Materials provided:
══════════

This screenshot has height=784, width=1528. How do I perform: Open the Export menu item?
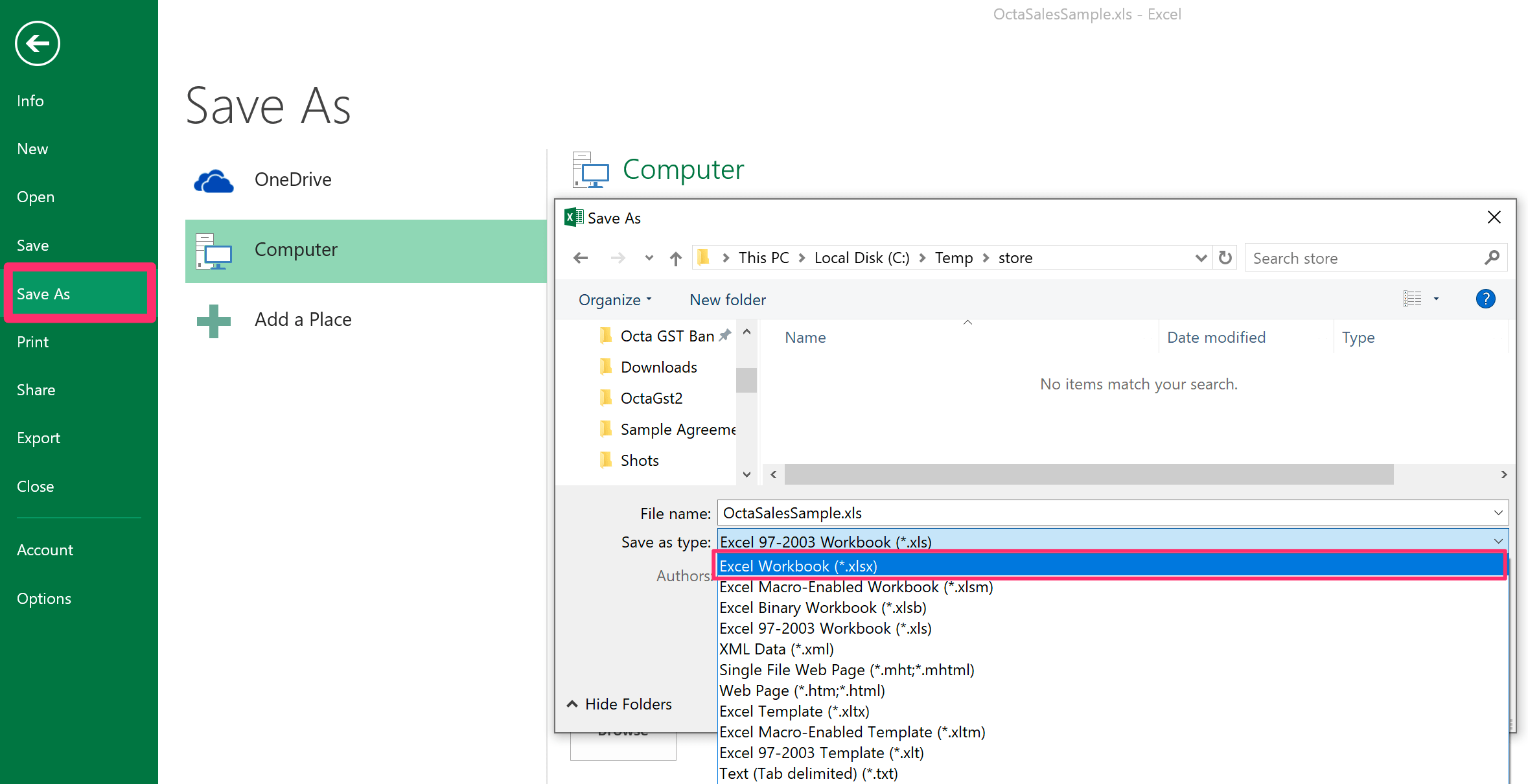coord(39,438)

══════════

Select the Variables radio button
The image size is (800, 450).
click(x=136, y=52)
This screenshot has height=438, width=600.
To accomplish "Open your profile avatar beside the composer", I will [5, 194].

══════════

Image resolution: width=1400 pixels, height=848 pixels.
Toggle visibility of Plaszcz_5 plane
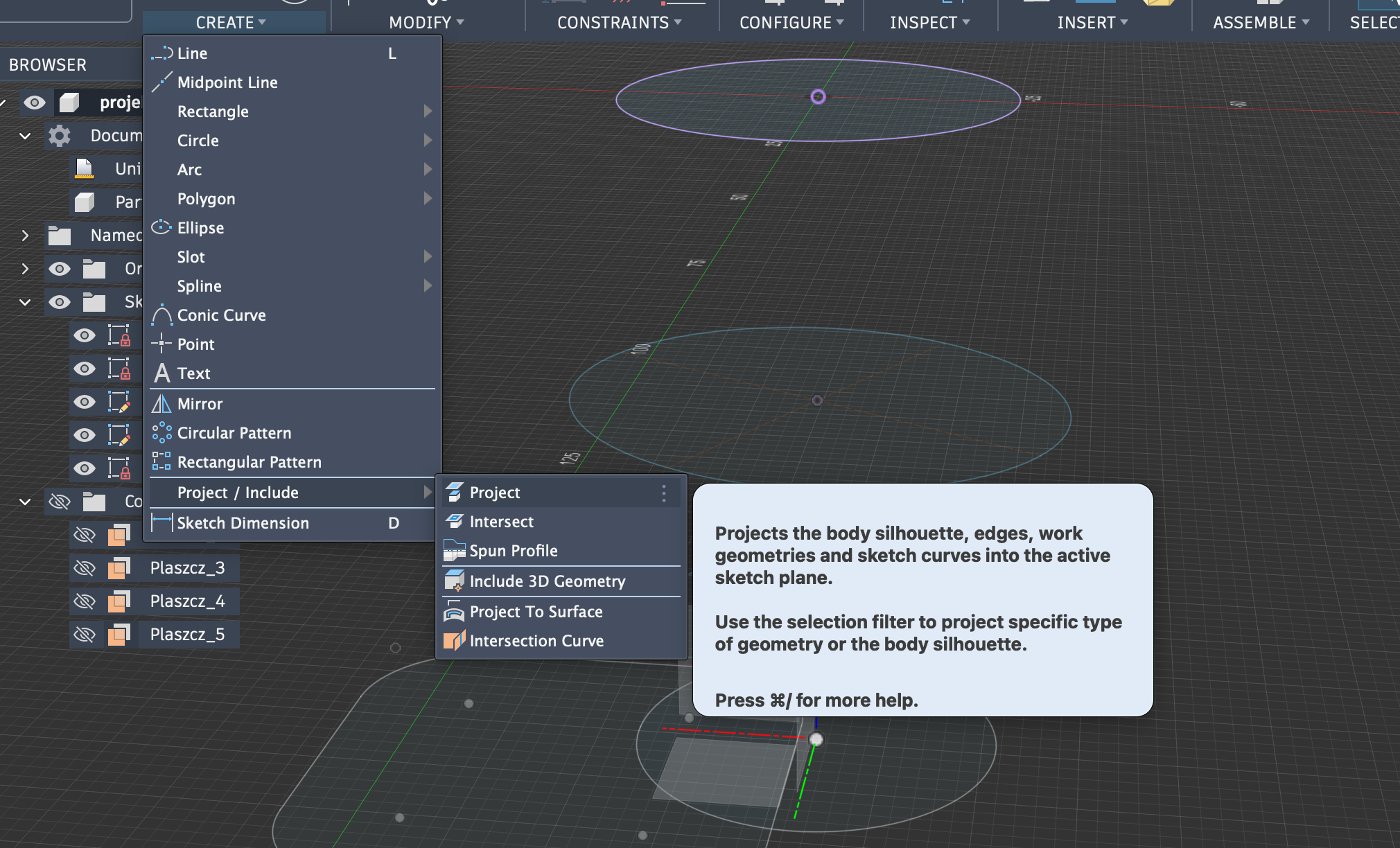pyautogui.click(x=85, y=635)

══════════

Instructions to follow: Can you write out the part that opens with the line containing "This screenshot has height=784, width=1528." and closes with the line containing "coord(39,438)", both ends included, with every coordinate in the answers shifted up by 19 and the pictures left out?

Exercise result:
This screenshot has height=784, width=1528. How do I perform: Open the Export menu item?
coord(58,457)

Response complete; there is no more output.